Linode Status - Connectivity Issues

Connectivity Issues - Fremont

Incident Report for Linode

Postmortem

At approximately 04:23:00 UTC on June 21, 2018, utility power was interrupted to our Fremont data center. At this time, the facility’s Uninterruptible Power Supply (UPS) system was engaged. However, the UPS unit servicing a sizeable portion of Linode’s hardware deployment failed. This caused a subset of our hardware fleet which services our customer instances to lose power and reboot.

Utility power was restored at approximately 05:16:00 UTC on June 21, 2018. At that time, Linode staff worked to bring our infrastructure and the affected customer instances back online. Most Linode infrastructure and customer instances were online by approximately 08:10:00 UTC, and the incident was deemed resolved.

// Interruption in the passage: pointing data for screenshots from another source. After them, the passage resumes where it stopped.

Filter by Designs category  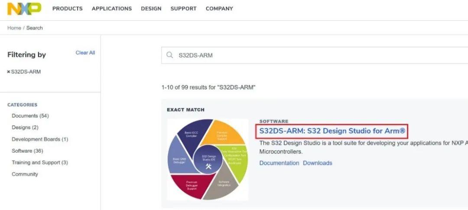(25, 128)
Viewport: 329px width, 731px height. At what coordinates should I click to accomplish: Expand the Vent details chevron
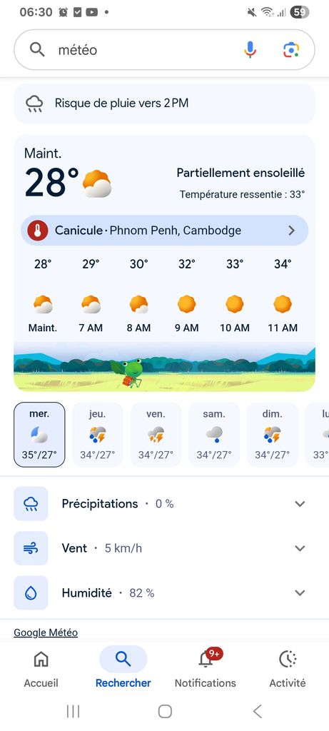(x=300, y=548)
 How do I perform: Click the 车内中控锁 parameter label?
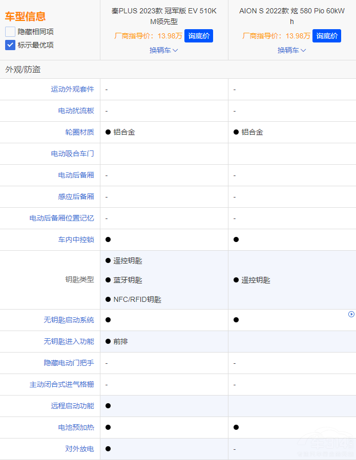(x=76, y=239)
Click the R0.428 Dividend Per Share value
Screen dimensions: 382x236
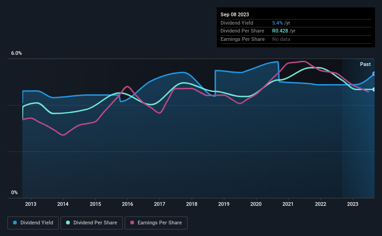(x=280, y=31)
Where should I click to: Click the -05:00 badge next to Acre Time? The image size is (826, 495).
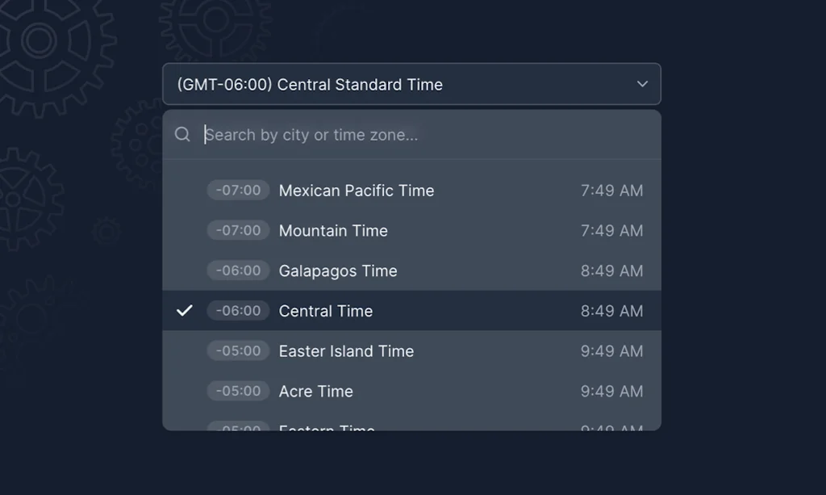238,391
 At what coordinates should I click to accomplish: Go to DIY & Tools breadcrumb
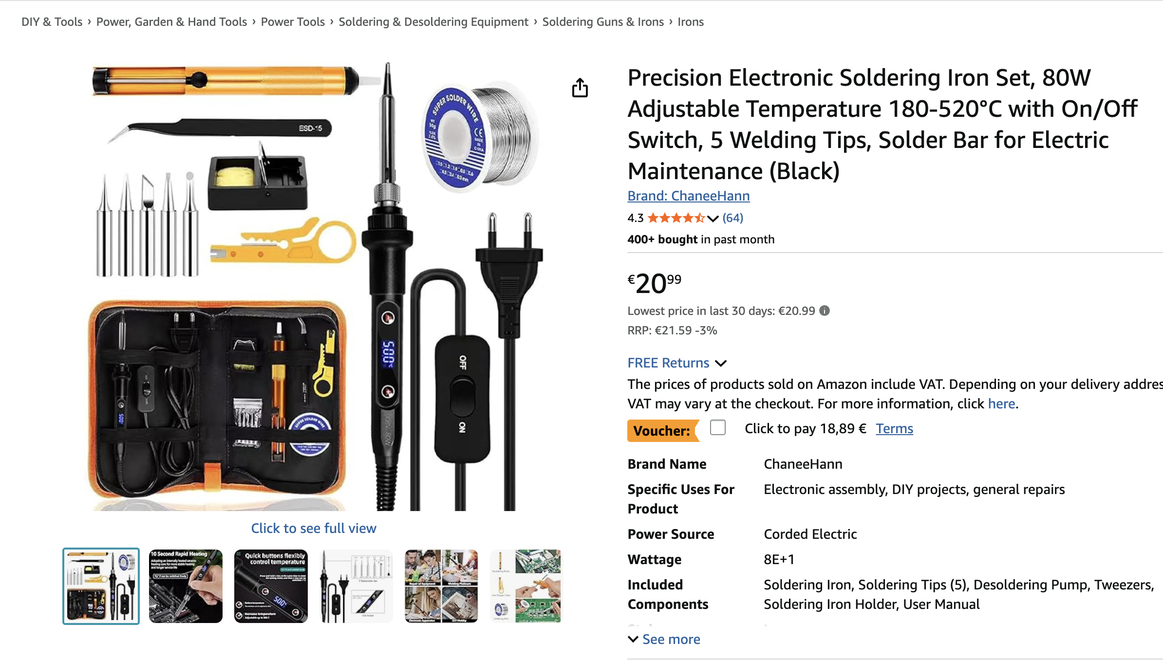pos(52,22)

Our colocation provider is working with their UPS vendor to conduct a full investigation to determine what caused the failure. We will provide more detail as it becomes available. At this time, the affected UPS has been repaired and is operating normally. We have confirmation that there were subsequent power loss events early last week and the repaired UPS operated normally.

This is the second outage we’ve experienced at this facility in the last 6 months, and we do not take these downtime events lightly. To reduce the impact of power loss issues going forward, we are in the process of moving our critical network infrastructure to a new area of the data center facility now. This new area will provide fully redundant power feeds which would prevent a full outage should an issue like this recur. We anticipate completion of this phase in the next 30-60 days. Additionally, we are planning to move the remaining Linode hardware deployment to the new area to take advantage of its additional power redundancy. We do not yet have an ETA for the completion of this phase.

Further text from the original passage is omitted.